Hi, I was working with the Conv1d layer and noticed a weird inference speed degradation comparing 2 ways of input propagation through this layer, lets say we have:

conv_1 = nn.Conv1d(in_channels=1, out_channels=20, kernel_size=(1, 300))
conv_1.weight.data.fill_(0.01)
conv_1.bias.data.fill_(0.01)

conv_2 = nn.Conv1d(in_channels=300, out_channels=20, kernel_size=1)
conv_2.weight.data.fill_(0.01)
conv_2.bias.data.fill_(0.01)

x1 = torch.FloatTensor(np.ones((10, 1, 100000, 300)))
out1 = conv_1(x1).squeeze(3)

x2 = torch.FloatTensor(np.ones((10, 300, 100000)))
out2 = conv_2(x2)

torch.allclose(out1, out2, atol=1e-6)

>>> True

Then I tried to measure performance speed for conv_1 and conv_2 and got the following results:



Can please someone explain me this almost 2-x performance degradation and if this issue is reproducible or not?

Config:
PyTorch==1.6.0 via pip
Operating System: Ubuntu 18.04.5 LTS
Kernel: Linux 4.15.0-123-generic
CPU: product: Intel(R) Core™ i5-7200U CPU @ 2.50GHz

your input tensors are permuted differently (300 element vectors are either contiguous or scattered), so different strategies may be used to obtain the result, in this case mkldnn library does the inner loop, and in second case avx may be unusable.
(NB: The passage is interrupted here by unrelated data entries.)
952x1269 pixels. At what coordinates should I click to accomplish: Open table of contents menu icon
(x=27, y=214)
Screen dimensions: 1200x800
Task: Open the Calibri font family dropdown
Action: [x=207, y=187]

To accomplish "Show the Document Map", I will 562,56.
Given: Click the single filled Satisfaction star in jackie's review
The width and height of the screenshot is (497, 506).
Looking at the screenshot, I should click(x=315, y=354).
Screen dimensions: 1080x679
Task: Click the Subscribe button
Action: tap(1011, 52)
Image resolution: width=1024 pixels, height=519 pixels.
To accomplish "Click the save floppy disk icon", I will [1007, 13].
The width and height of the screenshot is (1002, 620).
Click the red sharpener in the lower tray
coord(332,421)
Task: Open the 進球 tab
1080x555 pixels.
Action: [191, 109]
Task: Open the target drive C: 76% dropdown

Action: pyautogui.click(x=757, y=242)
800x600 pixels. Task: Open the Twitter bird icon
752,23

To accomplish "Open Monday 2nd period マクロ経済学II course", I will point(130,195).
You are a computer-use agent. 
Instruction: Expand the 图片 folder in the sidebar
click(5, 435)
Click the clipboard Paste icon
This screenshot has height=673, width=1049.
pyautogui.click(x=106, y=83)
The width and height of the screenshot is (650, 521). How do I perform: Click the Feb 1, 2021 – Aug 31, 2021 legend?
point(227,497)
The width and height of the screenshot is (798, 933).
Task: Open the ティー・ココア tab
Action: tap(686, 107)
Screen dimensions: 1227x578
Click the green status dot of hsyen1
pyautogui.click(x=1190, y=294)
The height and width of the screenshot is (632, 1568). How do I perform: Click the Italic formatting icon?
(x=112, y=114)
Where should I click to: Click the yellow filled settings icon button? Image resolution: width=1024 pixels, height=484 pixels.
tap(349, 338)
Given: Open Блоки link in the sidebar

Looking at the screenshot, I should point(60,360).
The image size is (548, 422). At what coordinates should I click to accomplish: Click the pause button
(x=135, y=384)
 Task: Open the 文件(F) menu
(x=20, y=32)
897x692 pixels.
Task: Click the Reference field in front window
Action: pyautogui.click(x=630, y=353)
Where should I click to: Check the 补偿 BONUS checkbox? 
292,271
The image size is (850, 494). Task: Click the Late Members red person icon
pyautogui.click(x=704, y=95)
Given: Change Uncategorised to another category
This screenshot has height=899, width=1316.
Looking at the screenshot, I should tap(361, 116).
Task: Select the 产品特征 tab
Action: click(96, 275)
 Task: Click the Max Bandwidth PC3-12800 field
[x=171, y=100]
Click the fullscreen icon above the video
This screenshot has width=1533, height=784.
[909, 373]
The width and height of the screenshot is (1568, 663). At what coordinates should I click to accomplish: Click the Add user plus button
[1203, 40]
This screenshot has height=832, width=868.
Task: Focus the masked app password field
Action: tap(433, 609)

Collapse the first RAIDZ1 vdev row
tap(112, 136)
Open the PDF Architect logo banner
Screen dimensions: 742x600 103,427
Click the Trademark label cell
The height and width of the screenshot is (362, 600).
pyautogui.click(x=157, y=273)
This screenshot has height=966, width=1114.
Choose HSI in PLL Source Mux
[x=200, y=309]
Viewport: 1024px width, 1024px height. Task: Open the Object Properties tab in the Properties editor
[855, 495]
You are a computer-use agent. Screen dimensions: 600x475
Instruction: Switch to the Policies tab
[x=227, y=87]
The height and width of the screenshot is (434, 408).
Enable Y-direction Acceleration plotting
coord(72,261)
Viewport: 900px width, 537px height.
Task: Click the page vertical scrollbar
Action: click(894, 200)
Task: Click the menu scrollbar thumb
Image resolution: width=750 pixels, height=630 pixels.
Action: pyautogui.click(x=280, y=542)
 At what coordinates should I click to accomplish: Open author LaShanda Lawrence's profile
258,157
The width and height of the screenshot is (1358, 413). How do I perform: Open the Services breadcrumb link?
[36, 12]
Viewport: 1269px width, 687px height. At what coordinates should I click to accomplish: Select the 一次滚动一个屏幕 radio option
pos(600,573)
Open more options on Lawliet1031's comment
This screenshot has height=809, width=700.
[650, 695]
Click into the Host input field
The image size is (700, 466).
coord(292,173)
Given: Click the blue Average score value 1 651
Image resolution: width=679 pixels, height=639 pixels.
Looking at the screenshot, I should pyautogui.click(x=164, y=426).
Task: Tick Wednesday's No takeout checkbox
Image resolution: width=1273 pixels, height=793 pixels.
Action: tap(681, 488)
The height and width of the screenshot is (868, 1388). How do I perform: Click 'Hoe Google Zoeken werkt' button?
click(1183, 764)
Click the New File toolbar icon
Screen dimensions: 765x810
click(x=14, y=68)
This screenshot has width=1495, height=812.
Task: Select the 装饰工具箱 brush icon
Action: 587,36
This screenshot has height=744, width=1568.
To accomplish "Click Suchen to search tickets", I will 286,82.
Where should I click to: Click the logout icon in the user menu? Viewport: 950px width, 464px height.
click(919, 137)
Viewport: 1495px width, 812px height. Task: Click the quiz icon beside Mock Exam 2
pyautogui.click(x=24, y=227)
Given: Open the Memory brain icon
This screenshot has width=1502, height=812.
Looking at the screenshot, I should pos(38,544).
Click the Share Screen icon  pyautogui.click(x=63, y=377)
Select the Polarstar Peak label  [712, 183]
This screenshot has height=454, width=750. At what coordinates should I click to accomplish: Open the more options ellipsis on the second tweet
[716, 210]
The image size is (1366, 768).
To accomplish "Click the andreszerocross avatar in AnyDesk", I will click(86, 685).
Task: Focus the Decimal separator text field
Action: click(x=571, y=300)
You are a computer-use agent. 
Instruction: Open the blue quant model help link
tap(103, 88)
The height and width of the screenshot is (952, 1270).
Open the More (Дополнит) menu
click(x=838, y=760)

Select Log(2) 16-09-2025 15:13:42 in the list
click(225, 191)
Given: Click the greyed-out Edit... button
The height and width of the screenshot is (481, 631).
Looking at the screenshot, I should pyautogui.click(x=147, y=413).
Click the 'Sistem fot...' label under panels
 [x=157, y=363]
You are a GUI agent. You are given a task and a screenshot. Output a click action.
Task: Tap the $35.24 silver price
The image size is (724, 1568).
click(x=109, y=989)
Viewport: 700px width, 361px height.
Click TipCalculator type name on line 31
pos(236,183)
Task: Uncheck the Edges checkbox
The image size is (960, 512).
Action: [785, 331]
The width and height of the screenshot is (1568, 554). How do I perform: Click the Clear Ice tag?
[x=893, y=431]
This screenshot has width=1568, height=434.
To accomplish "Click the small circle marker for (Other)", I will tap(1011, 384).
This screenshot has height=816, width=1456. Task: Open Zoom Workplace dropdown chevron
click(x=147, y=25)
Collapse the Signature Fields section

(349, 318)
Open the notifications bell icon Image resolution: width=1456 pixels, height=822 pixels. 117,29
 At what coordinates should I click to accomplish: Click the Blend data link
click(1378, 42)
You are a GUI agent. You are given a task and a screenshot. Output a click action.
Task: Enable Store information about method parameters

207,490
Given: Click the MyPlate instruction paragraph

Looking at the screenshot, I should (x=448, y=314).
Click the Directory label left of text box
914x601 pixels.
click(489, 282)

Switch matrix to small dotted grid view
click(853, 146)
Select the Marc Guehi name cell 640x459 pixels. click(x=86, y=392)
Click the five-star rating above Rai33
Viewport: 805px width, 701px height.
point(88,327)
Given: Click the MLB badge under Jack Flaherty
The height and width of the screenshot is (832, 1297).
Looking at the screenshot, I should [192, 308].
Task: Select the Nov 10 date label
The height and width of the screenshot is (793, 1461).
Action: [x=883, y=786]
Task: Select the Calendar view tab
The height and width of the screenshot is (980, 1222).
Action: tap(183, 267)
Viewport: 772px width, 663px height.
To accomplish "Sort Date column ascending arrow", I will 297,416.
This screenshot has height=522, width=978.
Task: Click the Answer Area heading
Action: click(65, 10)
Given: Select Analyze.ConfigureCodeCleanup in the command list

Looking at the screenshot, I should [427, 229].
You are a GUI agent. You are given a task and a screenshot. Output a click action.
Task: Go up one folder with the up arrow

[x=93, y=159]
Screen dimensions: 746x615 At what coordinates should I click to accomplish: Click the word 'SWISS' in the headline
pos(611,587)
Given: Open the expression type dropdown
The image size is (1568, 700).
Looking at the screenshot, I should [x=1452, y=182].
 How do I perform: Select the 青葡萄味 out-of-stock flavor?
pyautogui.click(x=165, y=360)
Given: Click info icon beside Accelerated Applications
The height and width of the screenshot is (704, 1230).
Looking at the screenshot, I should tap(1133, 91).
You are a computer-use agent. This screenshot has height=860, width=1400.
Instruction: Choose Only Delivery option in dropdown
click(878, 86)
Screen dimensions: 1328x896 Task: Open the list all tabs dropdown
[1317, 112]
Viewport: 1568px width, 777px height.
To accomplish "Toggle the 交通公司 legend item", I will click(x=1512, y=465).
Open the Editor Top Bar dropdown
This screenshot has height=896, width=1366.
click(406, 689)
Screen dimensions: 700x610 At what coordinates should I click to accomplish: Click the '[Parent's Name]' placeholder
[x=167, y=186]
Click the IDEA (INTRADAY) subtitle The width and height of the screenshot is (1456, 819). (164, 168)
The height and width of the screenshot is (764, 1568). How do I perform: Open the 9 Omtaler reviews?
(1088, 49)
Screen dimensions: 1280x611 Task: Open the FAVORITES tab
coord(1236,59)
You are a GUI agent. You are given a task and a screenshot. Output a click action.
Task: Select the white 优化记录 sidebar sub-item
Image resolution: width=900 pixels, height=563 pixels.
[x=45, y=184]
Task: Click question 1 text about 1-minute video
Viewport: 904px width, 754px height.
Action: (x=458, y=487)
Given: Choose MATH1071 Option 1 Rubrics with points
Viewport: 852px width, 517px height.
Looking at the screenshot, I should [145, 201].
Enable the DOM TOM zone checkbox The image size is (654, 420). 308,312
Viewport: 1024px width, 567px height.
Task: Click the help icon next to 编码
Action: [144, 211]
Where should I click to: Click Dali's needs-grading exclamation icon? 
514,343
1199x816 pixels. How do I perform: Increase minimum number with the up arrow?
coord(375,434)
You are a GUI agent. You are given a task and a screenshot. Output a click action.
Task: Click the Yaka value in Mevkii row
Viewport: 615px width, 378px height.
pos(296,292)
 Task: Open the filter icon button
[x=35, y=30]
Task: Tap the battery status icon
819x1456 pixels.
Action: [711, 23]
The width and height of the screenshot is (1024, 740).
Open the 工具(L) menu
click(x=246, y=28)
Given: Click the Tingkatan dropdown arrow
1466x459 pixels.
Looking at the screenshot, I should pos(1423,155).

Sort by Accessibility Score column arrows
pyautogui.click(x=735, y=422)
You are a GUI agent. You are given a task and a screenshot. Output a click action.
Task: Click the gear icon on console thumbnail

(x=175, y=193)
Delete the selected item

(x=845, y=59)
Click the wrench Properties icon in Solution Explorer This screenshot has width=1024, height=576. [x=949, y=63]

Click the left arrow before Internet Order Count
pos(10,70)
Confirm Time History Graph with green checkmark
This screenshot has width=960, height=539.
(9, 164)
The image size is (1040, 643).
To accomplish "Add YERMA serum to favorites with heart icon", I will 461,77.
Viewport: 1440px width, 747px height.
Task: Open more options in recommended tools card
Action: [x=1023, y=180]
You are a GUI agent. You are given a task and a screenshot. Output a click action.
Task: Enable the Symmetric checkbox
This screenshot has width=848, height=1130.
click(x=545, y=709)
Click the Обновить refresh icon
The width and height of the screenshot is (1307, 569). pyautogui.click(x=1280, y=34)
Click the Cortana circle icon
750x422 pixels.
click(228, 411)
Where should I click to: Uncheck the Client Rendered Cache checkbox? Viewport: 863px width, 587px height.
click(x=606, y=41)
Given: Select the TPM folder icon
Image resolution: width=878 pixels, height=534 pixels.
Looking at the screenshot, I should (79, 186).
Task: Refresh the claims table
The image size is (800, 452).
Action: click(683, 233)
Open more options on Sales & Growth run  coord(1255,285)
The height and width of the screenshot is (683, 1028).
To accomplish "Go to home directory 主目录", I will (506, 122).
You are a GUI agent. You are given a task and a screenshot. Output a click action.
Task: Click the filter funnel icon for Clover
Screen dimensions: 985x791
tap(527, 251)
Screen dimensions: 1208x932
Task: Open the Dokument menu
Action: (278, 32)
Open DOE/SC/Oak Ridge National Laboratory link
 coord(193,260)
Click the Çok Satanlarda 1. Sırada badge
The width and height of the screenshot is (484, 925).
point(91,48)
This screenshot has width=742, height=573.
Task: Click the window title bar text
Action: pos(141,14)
I still don’t understand, this is weird behavior, the way, how Conv1d ‘supposed’ to be used is a second way when we processing multichannel 1-d inputs, that’s how documentation proposes to use Conv1d, I didn’t even know till recent times that Conv1d can handle 4-d inputs. So why the “correct” way is 2 times slower, or it is not a “correct” way and I’m missing something?

  1. you shouldn’t see such a difference on CUDA
  2. conv_2 is faster for me (1.8.0a0 with OMP/MKL threading disabled). you may also see a different picture if you change 100000 -> 100
  3. I’ve just seen a related PR: https://github.com/pytorch/pytorch/pull/48885
  4. in general, performance & best approach may vary a lot depending on shapes

Thanks for the answers, your comments are helpful.